You Might Have Said, Marjorie Carter
Garlic Press, 2015  £5.00

Love, and reversal (Helena Nelson)

There’s a sweetness in Marjorie Carter’s poems, and charm. She can summon absolute delight, as in ‘Cartwheels’ where she so perfectly describes ‘the airiness of the legs / flying perfectly over then over again / toes skimming the grass’ and the exuberant triumph at the end when the child lands right way up.

And yet, loss weaves through this pamphlet like a rivulet of tears, contained between its banks but never forgotten. The title poem, ‘You might have said’ deals most delicately with the brutal and unexpected, its ending a total surprise. With perfect control of tone, death is invited into the poem as an honoured guest.

In ‘Afterglow’, the poet sees two people reflected in the window, and then the two pressing their real human faces against the reflections, and finally only one person out on his own in the garden:

You raise a hand and smile as leaves fall
around you and turn – I see you turn away.

And then he’s gone (forever), and all ‘reflections blur’. There’s still sweetness, but an unmistakable edge undercuts this, and does not reassure.

In ‘Quarry’, hunters come striding out of the wood to a country scene, with children skating and yelling in fun. The jolly company is prepared to welcome them in this winter afternoon with more snow expected:

Hunters, we told each other,
caught far from home and glad
to find our valley as the light fades
and more snow to come.
Let’s welcome them.

But the hunters do not come in friendship.

Love and reversal: these are Marjorie Carter’s parameters, handled with tenderness, grief and delight.

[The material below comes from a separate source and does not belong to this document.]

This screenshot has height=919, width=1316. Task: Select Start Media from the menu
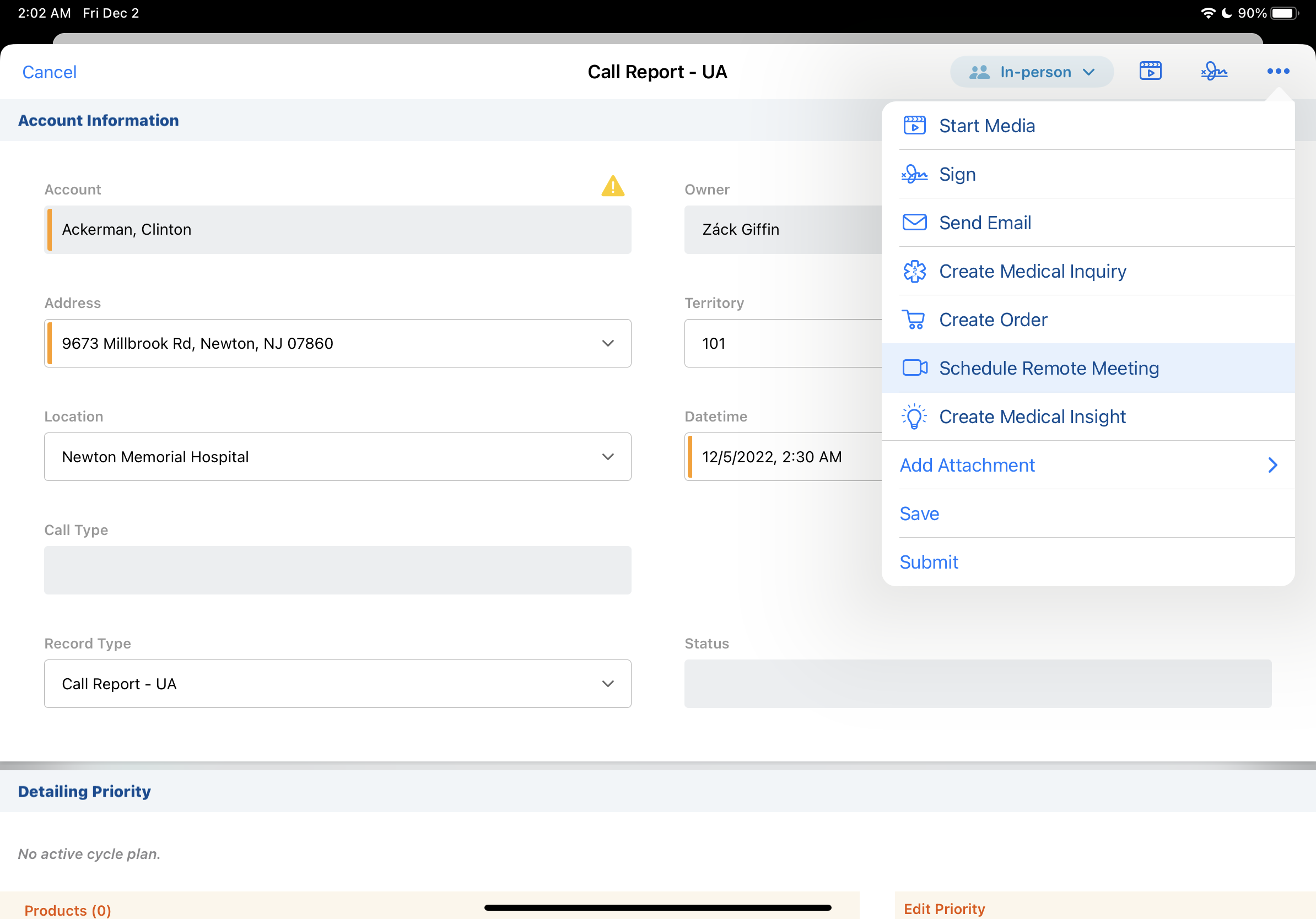click(986, 126)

Poem as concertina (Charlotte Gann)

My favourite of these poems open up and compress again, rather like concertinas. In a few, short, ragged lines, the poet opens up great worlds, and personal histories, and then as quickly neatly closes them again. I love the dual effect of quite startling insight, then containment.

‘Lost for Words’ – perhaps my favourite – starts with the word ‘Sad’, and ends on ‘singing’. I like this contrast – and its journeying between these two points in perhaps the less expected direction. 

This is powerful, too, as the poem charts a parting – between two people who, it says, ‘seemed meant for each other’. And yet, it closes, so strikingly – having covered such distance – on their finding their own fruitful ways forward.

Within the poem’s midst, most notably, it captures ‘where the gap opens: / it could even have been / a kitchen / or the middle of a street’. People are together, they say goodbye, there is a sadness. ‘But then, as she receded,/ he almost brightened’.

The poem ‘Journeys’ again has two distinct ‘book-ends’. It starts in a present, and brings us back there. It’s the loop it takes us on in between, though, that makes it remarkable.

This is poetry that works like our minds do. Stepping ‘into a limousine’, here, carries our protagonist back to another similar body-memory: another grand car, another red-letter day –

and how they’d sat
feeling so new, too pleased to speak,
their linked hands fused.

Today, ‘Sitting up straight’, she’s travelling alone – and, this time, ‘carrying grief like flowers’.

Finally, ‘Your Trousers’ is a poem like no other. A man sits down beside ‘me’, ‘wearing your trousers’, writes the poet – though, of course, for various clear reasons, they cannot actually be ‘your’ trousers.

But those grey corduroys
gave me a jolt.
I felt my hand go to reach out
to stroke the velvet and squeeze
the dear familiar knee inside
but something stopped it just in time.